Edmund’s face paled, a little muscle tightening at the side of his mouth. ‘They made it impossible for me to do otherwise,’ he responded curtly. He was angry, but so was I.
‘So they did. Love, it seems, even after such splendid promises of life-long fidelity, appears to be finite, my lord of Mortain.’ I noted that his compressed lips paled further under my blow. ‘Such an honour as the lordship of Mortain could not be thrown away, could it? You would have lost it before you had even set your foot on the territory if you had held out to marry me.’ My mouth curled. ‘I have been put very firmly in my place, have I not?’
And Edmund’s features, once pale as wax, became engulfed in an unflattering tide of red that rose to his hairline, and his response was vicious as he admitted to everything I knew of him.
‘Are you a fool, Kat? You know the terms of the statute. To wed you would cripple me. Would you expect me to give up my land, my titles? My ambitions as a soldier? I am a Beaufort. It is my right to hold office in this realm. Would you really expect me to jettison my ambitions for marriage?’

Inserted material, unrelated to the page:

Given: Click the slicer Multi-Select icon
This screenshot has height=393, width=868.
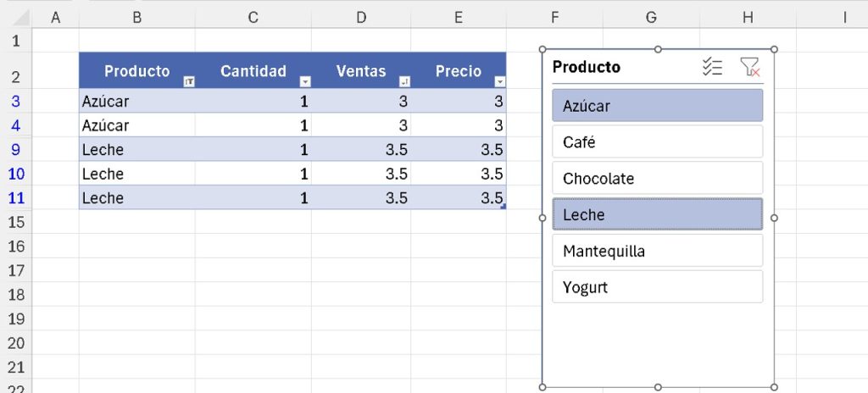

‘No. What I would expect is that you would have the grace to tell me.’ He shrugged a little. I considered it a crude gesture, and drove on. ‘You have taught me a hard lesson, Edmund, but I have learnt it well: to trust no man who might be forced to choose between power and high politics on the one side and matters of the heart on the other. It is too painful a decision to expect any man to make.’
I tilted my chin as I watched his jaw tighten, my mind suddenly flooded with Madam Joanna’s warnings. Had he indeed used me? Oh, yes, he most definitely had. My naïvety horrified me.
‘Perhaps it was not such a painful decision for you. Perhaps you did not love me at all, except when I might have been your road to glory. Marriage to me would have given you such authority, wouldn’t it, Edmund? There you would have been, standing at the right hand of the Young King. His cousin, his adviser, his counsellor, his superb friend. His father by marriage. Now, that would have been a coup indeed. I expect you thought that I could be tolerated as a wife if I brought you such a heady prize.
‘I’m sorry your plan shattered into pieces at your feet. Gloucester had the right of it when he saw your promotion as no good thing.’ And I hammered home the final nail. ‘I expect he was right to suspect all Beauforts. They seek nothing but their own advancement.’
The flush had receded under my onslaught and Edmund was once more as pale as new-made whey.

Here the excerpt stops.